Collected data entries
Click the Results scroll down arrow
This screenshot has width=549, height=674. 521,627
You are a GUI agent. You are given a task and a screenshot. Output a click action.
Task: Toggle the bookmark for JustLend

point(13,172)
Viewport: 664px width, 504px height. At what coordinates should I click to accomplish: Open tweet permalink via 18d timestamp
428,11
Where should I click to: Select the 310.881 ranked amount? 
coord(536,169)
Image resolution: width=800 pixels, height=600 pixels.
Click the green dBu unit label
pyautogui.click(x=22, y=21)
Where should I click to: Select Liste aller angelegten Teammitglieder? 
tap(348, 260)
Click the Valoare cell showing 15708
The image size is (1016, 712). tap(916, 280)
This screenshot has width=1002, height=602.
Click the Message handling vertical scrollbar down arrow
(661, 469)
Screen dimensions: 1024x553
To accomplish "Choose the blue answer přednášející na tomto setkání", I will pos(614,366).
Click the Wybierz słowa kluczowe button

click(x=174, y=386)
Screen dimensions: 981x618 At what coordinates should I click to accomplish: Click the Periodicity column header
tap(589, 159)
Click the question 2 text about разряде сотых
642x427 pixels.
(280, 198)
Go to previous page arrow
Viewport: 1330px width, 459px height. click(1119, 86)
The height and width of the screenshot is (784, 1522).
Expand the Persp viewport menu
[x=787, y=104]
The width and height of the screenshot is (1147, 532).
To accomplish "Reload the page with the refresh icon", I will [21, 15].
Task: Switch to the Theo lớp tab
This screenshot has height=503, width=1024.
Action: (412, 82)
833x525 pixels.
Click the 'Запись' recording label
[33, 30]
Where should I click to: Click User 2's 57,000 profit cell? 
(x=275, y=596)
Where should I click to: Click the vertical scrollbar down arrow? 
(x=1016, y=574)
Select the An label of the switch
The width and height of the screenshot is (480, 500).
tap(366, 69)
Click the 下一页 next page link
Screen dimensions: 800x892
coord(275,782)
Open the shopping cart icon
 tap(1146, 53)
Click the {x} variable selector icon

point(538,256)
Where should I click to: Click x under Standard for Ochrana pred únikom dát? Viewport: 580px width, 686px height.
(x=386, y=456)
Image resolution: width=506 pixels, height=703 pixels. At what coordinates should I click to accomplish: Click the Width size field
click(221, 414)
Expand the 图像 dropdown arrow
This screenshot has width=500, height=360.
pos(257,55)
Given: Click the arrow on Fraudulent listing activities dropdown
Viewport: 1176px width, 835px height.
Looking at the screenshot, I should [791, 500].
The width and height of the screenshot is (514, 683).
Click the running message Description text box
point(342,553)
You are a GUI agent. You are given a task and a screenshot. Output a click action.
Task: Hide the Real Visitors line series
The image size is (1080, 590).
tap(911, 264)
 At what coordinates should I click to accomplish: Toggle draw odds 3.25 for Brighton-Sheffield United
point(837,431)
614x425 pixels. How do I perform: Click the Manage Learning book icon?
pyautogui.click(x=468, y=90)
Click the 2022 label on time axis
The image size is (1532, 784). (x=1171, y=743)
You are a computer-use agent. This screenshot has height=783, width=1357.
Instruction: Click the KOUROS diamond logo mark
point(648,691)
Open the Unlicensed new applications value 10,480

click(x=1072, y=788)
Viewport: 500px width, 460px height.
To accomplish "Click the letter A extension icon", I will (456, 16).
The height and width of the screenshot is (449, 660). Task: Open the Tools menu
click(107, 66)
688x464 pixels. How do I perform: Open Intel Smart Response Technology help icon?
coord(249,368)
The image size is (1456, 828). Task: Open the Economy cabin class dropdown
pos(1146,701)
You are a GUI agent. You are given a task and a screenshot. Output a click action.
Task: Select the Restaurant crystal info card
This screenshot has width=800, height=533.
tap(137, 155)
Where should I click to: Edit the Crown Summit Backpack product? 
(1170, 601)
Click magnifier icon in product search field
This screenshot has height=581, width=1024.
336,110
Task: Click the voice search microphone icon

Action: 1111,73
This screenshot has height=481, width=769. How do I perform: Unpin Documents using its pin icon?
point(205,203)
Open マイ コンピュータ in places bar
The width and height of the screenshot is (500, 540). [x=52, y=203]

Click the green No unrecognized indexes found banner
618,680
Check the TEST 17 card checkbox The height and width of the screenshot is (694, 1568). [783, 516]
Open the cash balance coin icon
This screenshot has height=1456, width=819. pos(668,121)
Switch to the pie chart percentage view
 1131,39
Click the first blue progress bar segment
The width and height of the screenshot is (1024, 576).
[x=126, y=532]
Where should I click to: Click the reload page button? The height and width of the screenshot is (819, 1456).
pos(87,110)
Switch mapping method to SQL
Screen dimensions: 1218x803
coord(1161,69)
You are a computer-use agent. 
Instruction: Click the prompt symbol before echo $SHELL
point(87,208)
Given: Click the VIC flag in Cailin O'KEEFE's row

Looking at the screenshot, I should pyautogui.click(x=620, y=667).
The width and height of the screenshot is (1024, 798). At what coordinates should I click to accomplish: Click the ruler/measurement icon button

▸ TASK DETAILS:
Print every record above exactly as it was given.

▸ SOLUTION TO THE EXERCISE:
Click the Results scroll down arrow
This screenshot has width=549, height=674. 521,627
You are a GUI agent. You are given a task and a screenshot. Output a click action.
Task: Toggle the bookmark for JustLend

point(13,172)
Viewport: 664px width, 504px height. At what coordinates should I click to accomplish: Open tweet permalink via 18d timestamp
428,11
Where should I click to: Select the 310.881 ranked amount? 
coord(536,169)
Image resolution: width=800 pixels, height=600 pixels.
Click the green dBu unit label
pyautogui.click(x=22, y=21)
Where should I click to: Select Liste aller angelegten Teammitglieder? 
tap(348, 260)
Click the Valoare cell showing 15708
The image size is (1016, 712). tap(916, 280)
This screenshot has width=1002, height=602.
Click the Message handling vertical scrollbar down arrow
(661, 469)
Screen dimensions: 1024x553
To accomplish "Choose the blue answer přednášející na tomto setkání", I will pos(614,366).
Click the Wybierz słowa kluczowe button

click(x=174, y=386)
Screen dimensions: 981x618 At what coordinates should I click to accomplish: Click the Periodicity column header
tap(589, 159)
Click the question 2 text about разряде сотых
642x427 pixels.
(280, 198)
Go to previous page arrow
Viewport: 1330px width, 459px height. click(1119, 86)
The height and width of the screenshot is (784, 1522).
Expand the Persp viewport menu
[x=787, y=104]
The width and height of the screenshot is (1147, 532).
To accomplish "Reload the page with the refresh icon", I will [21, 15].
Task: Switch to the Theo lớp tab
This screenshot has height=503, width=1024.
Action: (412, 82)
833x525 pixels.
Click the 'Запись' recording label
[33, 30]
Where should I click to: Click User 2's 57,000 profit cell? 
(x=275, y=596)
Where should I click to: Click the vertical scrollbar down arrow? 
(x=1016, y=574)
Select the An label of the switch
The width and height of the screenshot is (480, 500).
tap(366, 69)
Click the 下一页 next page link
Screen dimensions: 800x892
coord(275,782)
Open the shopping cart icon
 tap(1146, 53)
Click the {x} variable selector icon

point(538,256)
Where should I click to: Click x under Standard for Ochrana pred únikom dát? Viewport: 580px width, 686px height.
(x=386, y=456)
Image resolution: width=506 pixels, height=703 pixels. At what coordinates should I click to accomplish: Click the Width size field
click(221, 414)
Expand the 图像 dropdown arrow
This screenshot has width=500, height=360.
pos(257,55)
Given: Click the arrow on Fraudulent listing activities dropdown
Viewport: 1176px width, 835px height.
Looking at the screenshot, I should [791, 500].
The width and height of the screenshot is (514, 683).
Click the running message Description text box
point(342,553)
You are a GUI agent. You are given a task and a screenshot. Output a click action.
Task: Hide the Real Visitors line series
The image size is (1080, 590).
tap(911, 264)
 At what coordinates should I click to accomplish: Toggle draw odds 3.25 for Brighton-Sheffield United
point(837,431)
614x425 pixels. How do I perform: Click the Manage Learning book icon?
pyautogui.click(x=468, y=90)
Click the 2022 label on time axis
The image size is (1532, 784). (x=1171, y=743)
You are a computer-use agent. This screenshot has height=783, width=1357.
Instruction: Click the KOUROS diamond logo mark
point(648,691)
Open the Unlicensed new applications value 10,480

click(x=1072, y=788)
Viewport: 500px width, 460px height.
To accomplish "Click the letter A extension icon", I will (456, 16).
The height and width of the screenshot is (449, 660). Task: Open the Tools menu
click(107, 66)
688x464 pixels. How do I perform: Open Intel Smart Response Technology help icon?
coord(249,368)
The image size is (1456, 828). Task: Open the Economy cabin class dropdown
pos(1146,701)
You are a GUI agent. You are given a task and a screenshot. Output a click action.
Task: Select the Restaurant crystal info card
This screenshot has width=800, height=533.
tap(137, 155)
Where should I click to: Edit the Crown Summit Backpack product? 
(1170, 601)
Click magnifier icon in product search field
This screenshot has height=581, width=1024.
336,110
Task: Click the voice search microphone icon

Action: 1111,73
This screenshot has height=481, width=769. How do I perform: Unpin Documents using its pin icon?
point(205,203)
Open マイ コンピュータ in places bar
The width and height of the screenshot is (500, 540). [x=52, y=203]

Click the green No unrecognized indexes found banner
618,680
Check the TEST 17 card checkbox The height and width of the screenshot is (694, 1568). [783, 516]
Open the cash balance coin icon
This screenshot has height=1456, width=819. pos(668,121)
Switch to the pie chart percentage view
 1131,39
Click the first blue progress bar segment
The width and height of the screenshot is (1024, 576).
[x=126, y=532]
Where should I click to: Click the reload page button? The height and width of the screenshot is (819, 1456).
pos(87,110)
Switch mapping method to SQL
Screen dimensions: 1218x803
coord(1161,69)
You are a computer-use agent. 
Instruction: Click the prompt symbol before echo $SHELL
point(87,208)
Given: Click the VIC flag in Cailin O'KEEFE's row

Looking at the screenshot, I should pyautogui.click(x=620, y=667).
The width and height of the screenshot is (1024, 798). At what coordinates should I click to accomplish: Click the ruler/measurement icon button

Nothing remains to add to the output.